Supplied text –
***
The following table shows the Company’s gross goodwill balance and accumulated impairment loss as of the balance sheet dates.

 

   December 31, 
   2014   2013 
         
Goodwill, gross          
Natural Gas  $14,779,672   $14,891,377 
Marketing & Production   2,101,744    2,101,744 
           
Total goodwill, gross   16,881,416    16,993,121 
           
Accumulated impairment loss          
Natural Gas   -    - 
Marketing & Production   (725,744)   (725,744)
           
Total accumulated impairment loss   (725,744)   (725,744)
           
Goodwill, net  $16,155,672   $16,267,377 

 

Note 7 - Investment in Unconsolidated Affiliate

 

The Company’s EWR subsidiary owns a 24.5% interest in Kykuit, a developer and operator of oil, gas and mineral leasehold estates located in Montana. The Company is accounting for the investment in Kykuit using the equity method. The Company has invested approximately $2.2 million in Kykuit as it could provide a supply of natural gas in close proximity to our natural gas operations in Montana. Our obligations to make additional investments in Kykuit are limited under our agreement with the other Kykuit investors. At December 31, 2014, we are obligated to invest no more than an additional $0.1 million over the life of the venture. Other investors in Kykuit include Richard M. Osborne, father of the Company’s chief executive officer and the Company’s former chairman and chief executive officer; John D. Oil and Gas Company, a publicly held gas exploration company, which is also the managing member of Kykuit; Thomas J. Smith, a former director of the Company and its former chief financial officer and a director of John D. Oil and Gas Company; and Gregory J. Osborne, chief executive officer and a director of the Company and the former president and director of John D. Oil and Gas Company. Due to significant doubts regarding the recoverability of Kykuit’s leaseholds on unproven oil and gas properties coupled with the bankruptcy of the managing member, the Company believes its investment in Kykuit to be completely impaired. As a result, an impairment expense was recorded reducing the investments value to $0 at December 31, 2014. This expense is included in the Loss from unconsolidated affiliate line of the Consolidated Statement of Comprehensive Income.

 

F-22
 

 

Note 8 – Fair Value Measurements

 

The Company follows a fair value hierarchy that prioritizes the inputs to valuation techniques used to measure fair value. The hierarchy gives the highest priority to unadjusted quoted prices in active markets for identical assets and liabilities (Level 1) and the lowest priority to measurements involving unobservable inputs (Level 3). The three levels of the fair value hierarchy are as follows:

 

Level 1 inputs - observable inputs that reflect quoted prices (unadjusted) for identical assets or liabilities in active markets.
***
Recorded information –

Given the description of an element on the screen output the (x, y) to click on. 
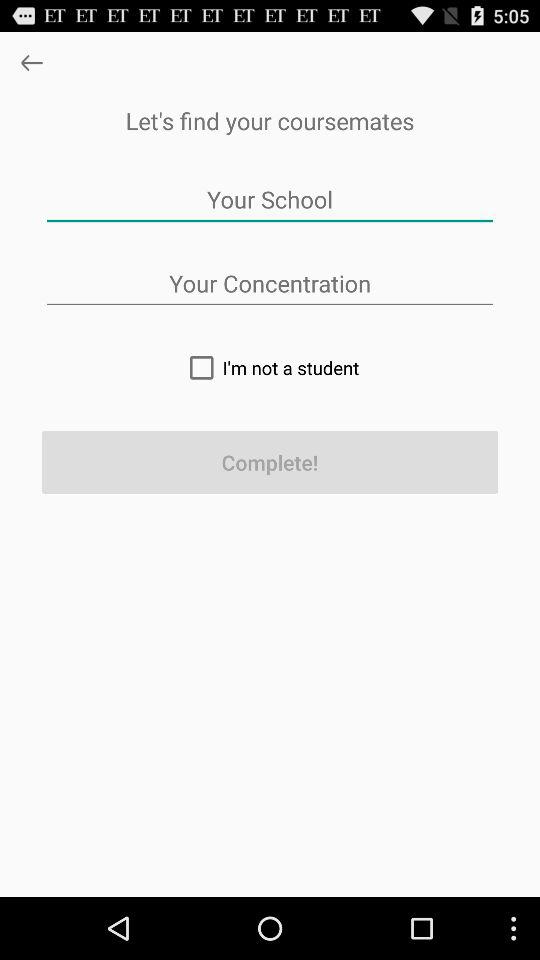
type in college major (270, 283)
***
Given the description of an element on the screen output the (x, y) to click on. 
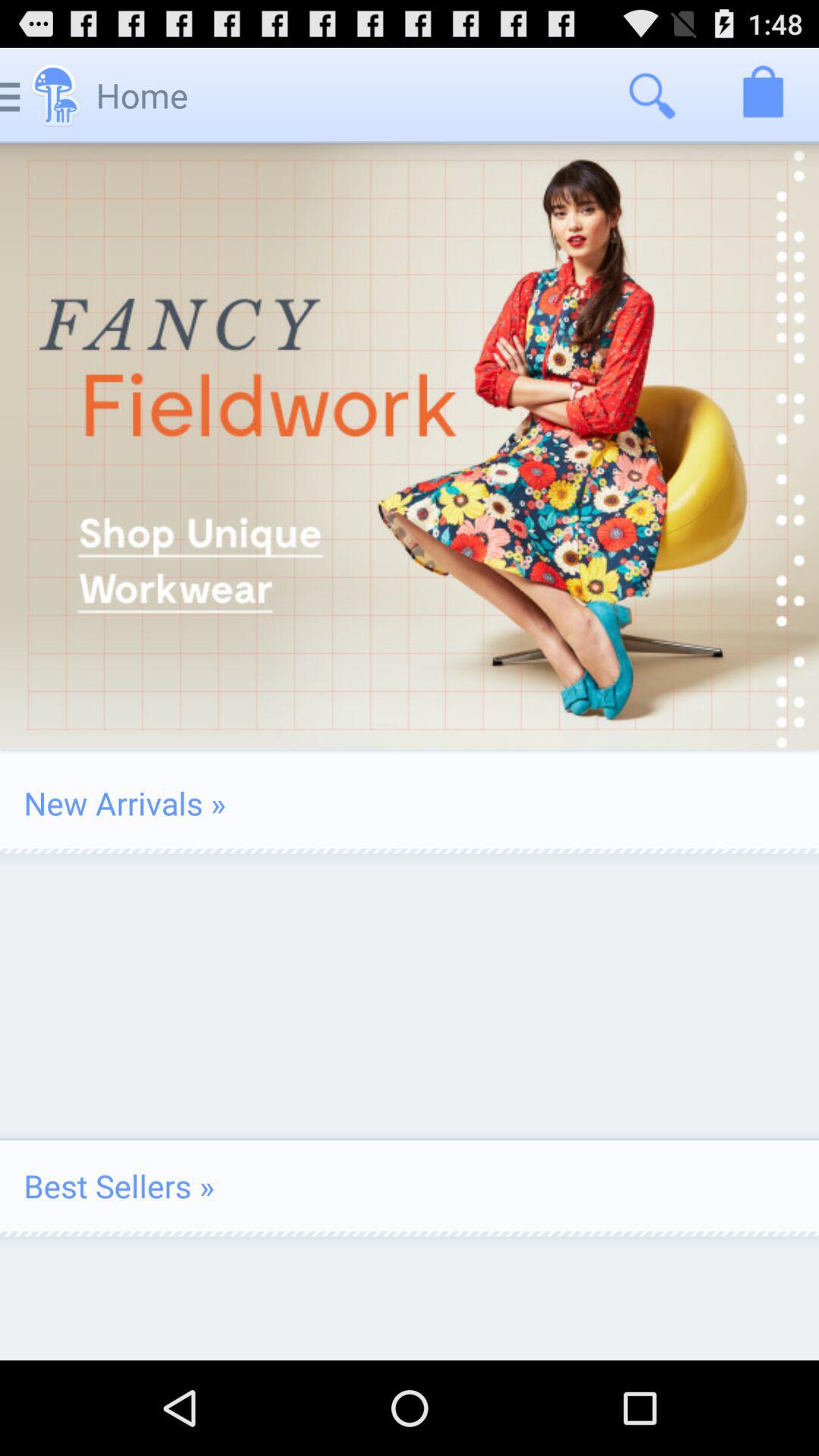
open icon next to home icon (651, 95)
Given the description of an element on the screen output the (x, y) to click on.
***
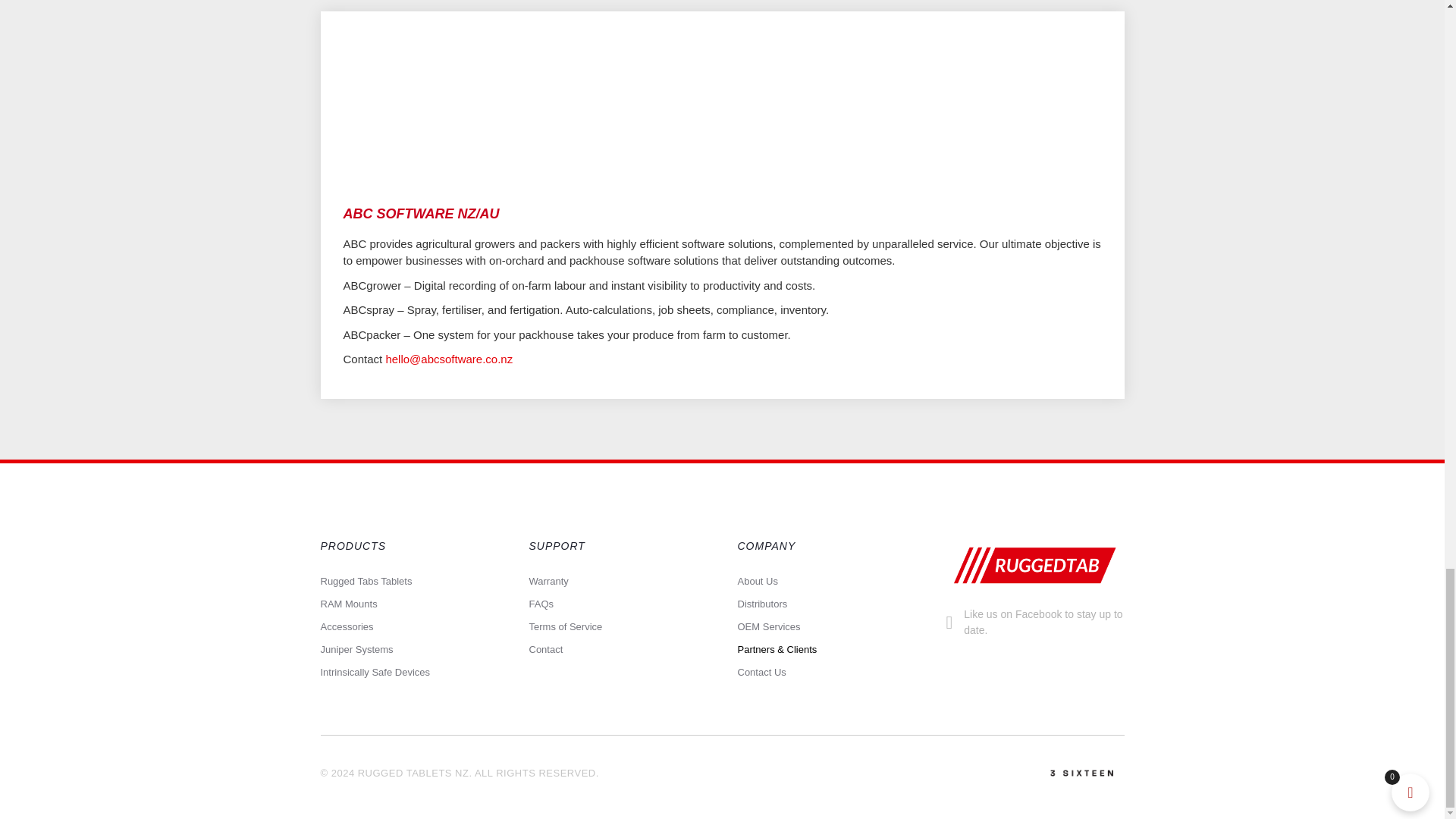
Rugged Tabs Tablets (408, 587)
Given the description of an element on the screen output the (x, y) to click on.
***
Tasks for this exercise –
1: Decide whether each statement below agrees with the financial statement excerpt. Answer yes or no for each and quote the deciding words of the financial statement excerpt. (a) The Company's EWR subsidiary holds a 24.5% interest in Kykuit. (b) The Company accounts for its Kykuit investment at fair value. (c) Level 1 inputs receive the lowest priority in the fair value hierarchy.
2: Duplicate the stretch of the financial statement excerpt from "Note 8 – Fair" through "in active markets.".

Results for the exercise –
1:
(a) Yes: "The Company’s EWR subsidiary owns a 24.5% interest in Kykuit"
(b) No: "The Company is accounting for the investment in Kykuit using the equity method."
(c) No: "The hierarchy gives the highest priority to unadjusted quoted prices in active markets for identical assets and liabilities (Level 1)"

2:
Note 8 – Fair Value Measurements

 

The Company follows a fair value hierarchy that prioritizes the inputs to valuation techniques used to measure fair value. The hierarchy gives the highest priority to unadjusted quoted prices in active markets for identical assets and liabilities (Level 1) and the lowest priority to measurements involving unobservable inputs (Level 3). The three levels of the fair value hierarchy are as follows:

 

Level 1 inputs - observable inputs that reflect quoted prices (unadjusted) for identical assets or liabilities in active markets.